◆ WHAT NEEDS TO BE DONE: Report each line of the listing that carries the word "Given".

◆ PROVIDED MATERIAL:
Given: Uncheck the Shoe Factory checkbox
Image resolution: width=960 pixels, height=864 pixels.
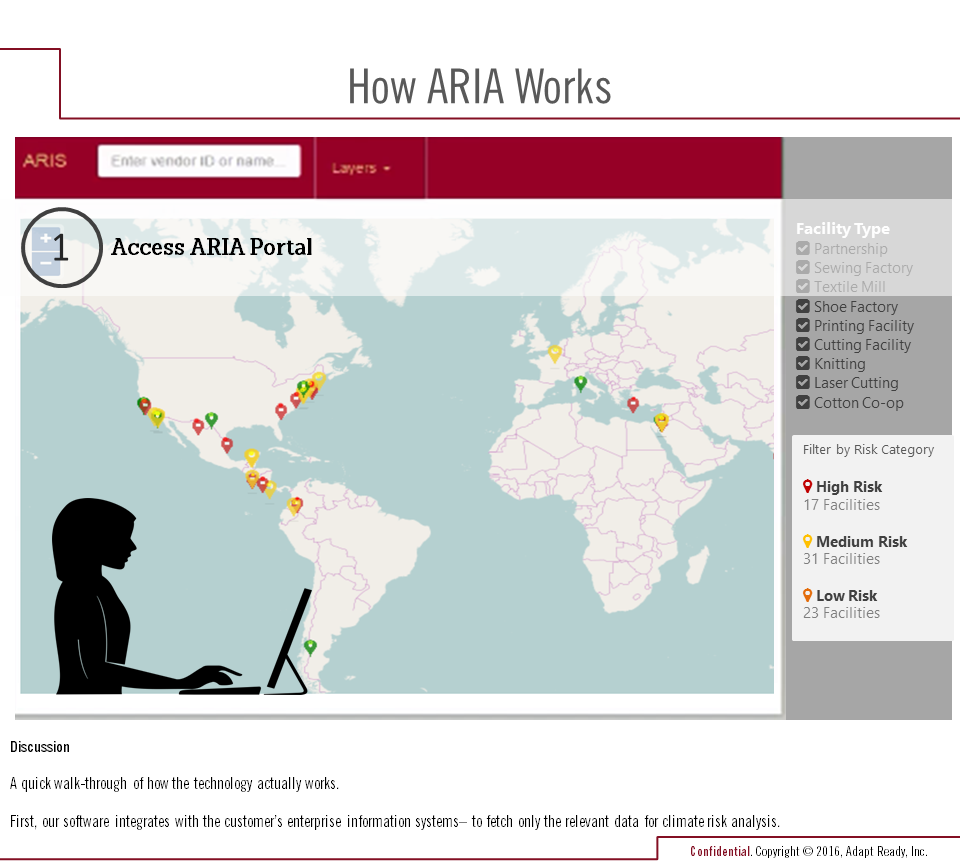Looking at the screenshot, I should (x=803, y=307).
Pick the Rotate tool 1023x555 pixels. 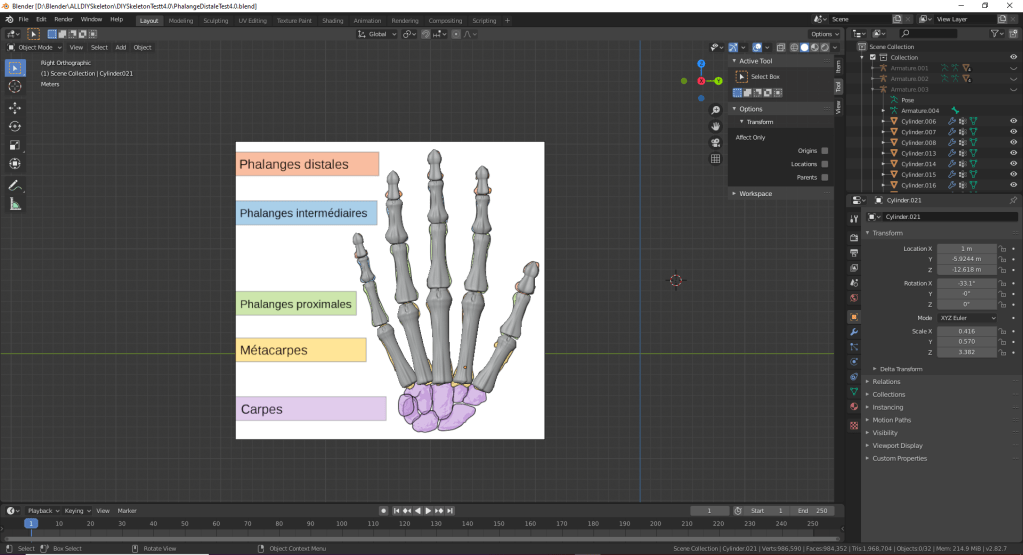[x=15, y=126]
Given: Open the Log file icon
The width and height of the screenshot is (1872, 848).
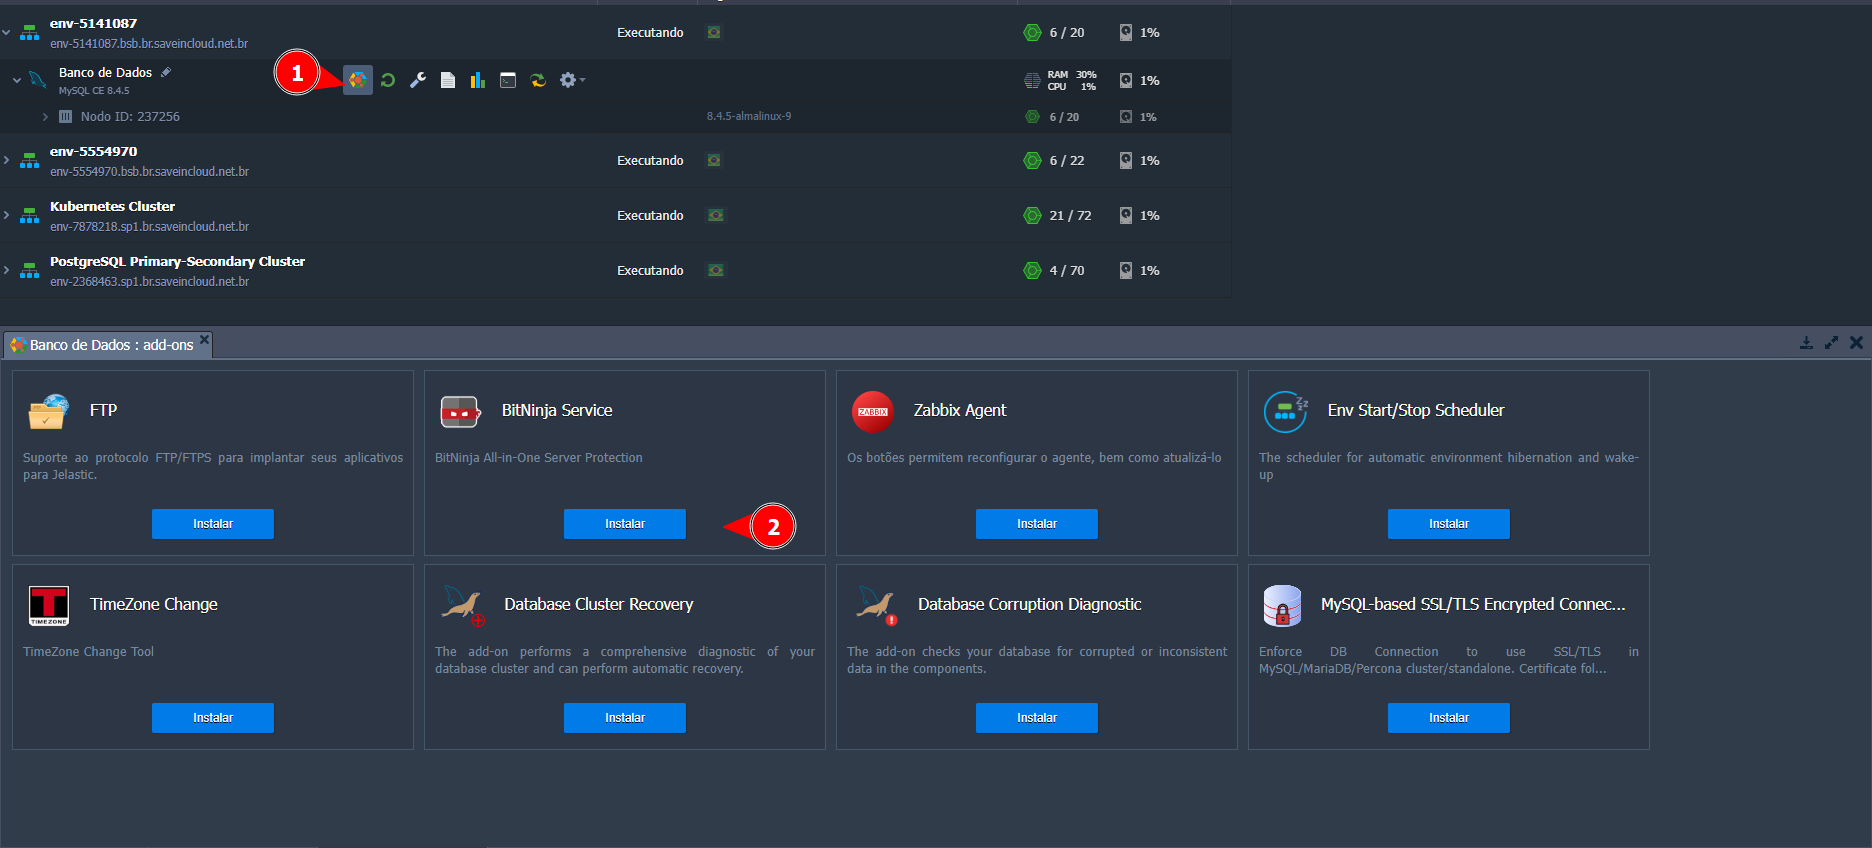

◆ RESPONSE TO THIS TASK:
Given: Uncheck the Shoe Factory checkbox
Given: Open the Log file icon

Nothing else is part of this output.